La diplomatie actuelle s’inscrit dans des précédents non résolus. L’accord israélo-libanais de 1983 s’est effondré en 1984 sous l’effet de l’opposition interne libanaise et de la pression syrienne. La guerre de 2006 entre Israël et le Hezbollah s’est terminée par la résolution 1701 du Conseil de sécurité de l’ONU, qui exigeait le retrait israélien, le contrôle de l’État libanais dans le sud et l’absence de groupes armés non étatiques au sud du fleuve Litani. Un cessez-le-feu de 2024 a de nouveau tenté de repousser le Hezbollah au nord du Litani et de rétablir le contrôle de l’armée libanaise, mais une analyse du CSIS publiée en 2024 a constaté une activité répétée du Hezbollah entre la Ligne bleue et le Litani, soulignant pourquoi l’application, et non le texte, a constitué la principale difficulté.

OIS Intelligence

Opposing perspectives

  1. Gouvernement libanais / Nawaf Salam

    Le gouvernement libanais soutient que des négociations menées par l’État sont la seule voie capable de réduire les destructions, de restaurer la souveraineté et d’éviter de lier le sort du Liban aux marchandages régionaux de l’Iran. La ligne publique de Nawaf Salam est que ceux qui rejettent ou retardent un cessez-le-feu portent la responsabilité des coûts supportés par le sud du Liban et ses habitants.

  2. Hezbollah / Naim Qassem

    Le Hezbollah présente le plan de cessez-le-feu comme un arrangement sécuritaire imposé qui demande au groupe de se retirer et de désarmer alors que les forces israéliennes restent sur le territoire libanais. La position de Naim Qassem est que la résistance continue tant que l’occupation et les bombardements se poursuivent, et que des négociations directes risquent d’humilier le Liban plutôt que de le protéger.
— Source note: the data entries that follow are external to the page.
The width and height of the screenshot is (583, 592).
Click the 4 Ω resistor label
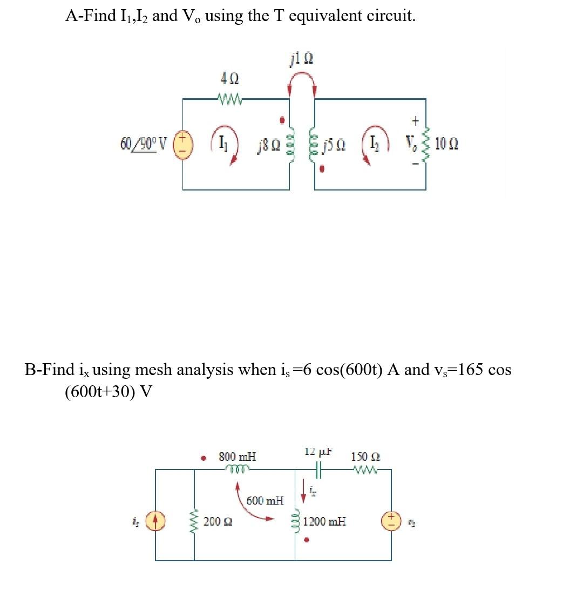[227, 79]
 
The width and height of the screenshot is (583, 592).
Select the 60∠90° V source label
[144, 144]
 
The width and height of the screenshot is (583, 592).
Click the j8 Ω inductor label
[268, 145]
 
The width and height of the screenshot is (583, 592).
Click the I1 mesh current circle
[222, 145]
  3. Israël / gouvernement Netanyahu

    Le gouvernement israélien soutient que les localités du nord d’Israël ne peuvent pas être repeuplées en sécurité dans le cadre d’un nouveau cessez-le-feu sur papier qui laisserait le Hezbollah armé près de la frontière. Les responsables israéliens présentent la poursuite des frappes et une présence tampon dans le sud du Liban comme une pression nécessaire jusqu’à ce que l’infrastructure militaire du Hezbollah soit retirée de la frontière.
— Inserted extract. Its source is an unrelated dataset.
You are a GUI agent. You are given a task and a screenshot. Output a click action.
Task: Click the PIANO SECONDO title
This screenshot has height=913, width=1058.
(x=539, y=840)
  4. Médiateurs des États-Unis / administration Trump

    Les médiateurs américains tentent d’empêcher que le dossier libanais ne s’effondre dans le conflit plus large avec l’Iran. Leur argument le plus fort est qu’un cessez-le-feu progressif peut réduire les tirs immédiats, préserver un espace pour la diplomatie et empêcher qu’un front libanais ne fasse dérailler des négociations régionales plus larges.